Jones told me that the first time he laid eyes on the wave he was only 15 years old. It was one of his first trips to Indonesia, and the wave he saw then scared him as much as it still does today.

“I remember being pretty scared shitless,” he recalled. “They were some of the biggest barrels I’d ever seen outside of Hawaii. That was an eye opener.”

The wave has only gotten more dangerous since then. A series of earthquakes in the region over the past decade has made the reef even more shallow, with some of it now protruding from the water, including “three Volkswagen bus-sized rocks” which now wait for you on the inside if you come unstuck. While Jones has been fortunate—and skilled—enough, to avoid any serious injuries at the spot, he still suffered countless bone-jarring wipeouts, broken boards, and, at least once, a nasty run-in with the reef.

“If you decide to try and climb up the reef it’s some of the sharpest reef in the world hands down,” Jones told VICE. “I walked 100 yards in an hour,” he said of this one time when he slowly picked his way across the reef after a particularly bad wipeout.

But the wave also serves up “pound-for-pound” some of the biggest, roundest barrels in the world—the ultimate rush for any surfer.
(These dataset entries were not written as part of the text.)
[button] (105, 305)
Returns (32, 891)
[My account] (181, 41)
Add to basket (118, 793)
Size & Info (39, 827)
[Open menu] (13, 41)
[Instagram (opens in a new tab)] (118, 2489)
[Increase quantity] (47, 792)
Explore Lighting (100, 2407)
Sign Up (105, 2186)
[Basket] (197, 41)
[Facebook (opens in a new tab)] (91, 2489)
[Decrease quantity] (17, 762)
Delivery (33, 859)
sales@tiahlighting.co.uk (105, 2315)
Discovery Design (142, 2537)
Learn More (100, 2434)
Jones likens it to the “red-headed stepchild” of North Shore's more famous Pipeline or Tahiti's angry, unpredictable Teahupoo. But unlike those waves, which break in the same spot every time, the Indonesian counterpart offers three different take-off spots. A surfer has to commit early and paddle hard into position while, at the same time, remain ready to go into self preservation mode should the wave do something out of character, which often does.

“You just gotta roll the dice,” Jones said. “It’s definitely a good feeling if you can make the drop and make the wave. You’re getting an A+barrel for sure. If not you’re getting an A-Plus beat down.”
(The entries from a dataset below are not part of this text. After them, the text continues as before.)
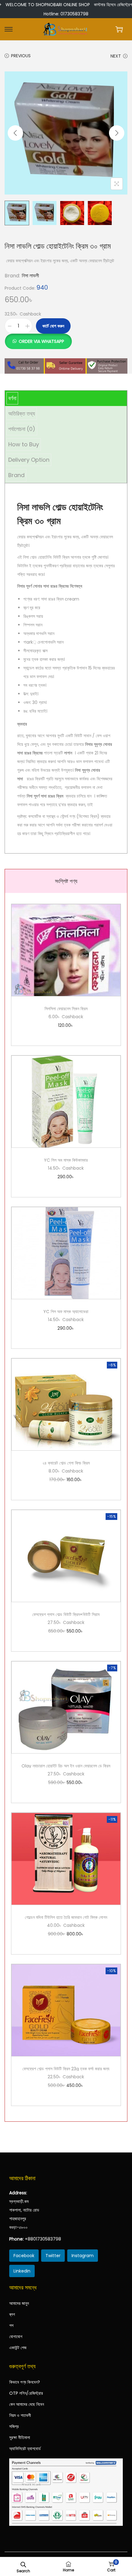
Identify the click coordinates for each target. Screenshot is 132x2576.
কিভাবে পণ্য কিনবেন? (24, 2382)
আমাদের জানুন (19, 2303)
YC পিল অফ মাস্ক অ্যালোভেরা (65, 1311)
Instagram (83, 2255)
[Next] (116, 133)
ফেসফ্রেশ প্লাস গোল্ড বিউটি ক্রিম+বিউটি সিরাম (65, 1614)
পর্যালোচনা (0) (21, 429)
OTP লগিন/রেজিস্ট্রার (26, 2393)
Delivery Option (28, 460)
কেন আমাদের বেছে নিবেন (26, 2404)
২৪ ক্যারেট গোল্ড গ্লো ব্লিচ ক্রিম (66, 1463)
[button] (38, 338)
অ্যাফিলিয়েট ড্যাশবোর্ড (25, 2448)
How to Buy (23, 444)
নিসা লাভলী (30, 275)
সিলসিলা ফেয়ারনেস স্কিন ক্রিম (66, 1009)
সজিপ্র (14, 2426)
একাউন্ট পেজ (17, 2348)
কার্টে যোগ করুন (53, 326)
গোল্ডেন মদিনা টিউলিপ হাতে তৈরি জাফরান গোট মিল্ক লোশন (66, 1917)
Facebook (24, 2255)
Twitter (52, 2255)
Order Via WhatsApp (41, 341)
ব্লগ (12, 2314)
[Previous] (15, 133)
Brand (16, 475)
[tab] (66, 398)
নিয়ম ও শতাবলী (20, 2415)
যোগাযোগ (15, 2336)
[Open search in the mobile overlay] (23, 2564)
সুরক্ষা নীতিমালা (19, 2437)
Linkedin (22, 2271)
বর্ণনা (12, 398)
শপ (11, 2325)
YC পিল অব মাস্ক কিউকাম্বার (66, 1160)
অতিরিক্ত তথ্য (21, 413)
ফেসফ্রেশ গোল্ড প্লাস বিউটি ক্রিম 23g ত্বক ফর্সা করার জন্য (65, 2069)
The worst injury he’s seen on the wave was this one surfer who “straightened out and ripped his whole cheek off his face.” All things considered, he admitted that the “risk is probably higher than the reward,” but this also keeps the crowds down, which, for a professional surfer, is everything.

“If you get a couple out there it’s addictive, it just kind of lures you back even though the risk is probably higher than the reward,” he said. If it was a perfect wave there’d be people on it. It’s not a perfect wave [but] sometimes you gotta surf more of a dangerous lineup to surf waves by yourself."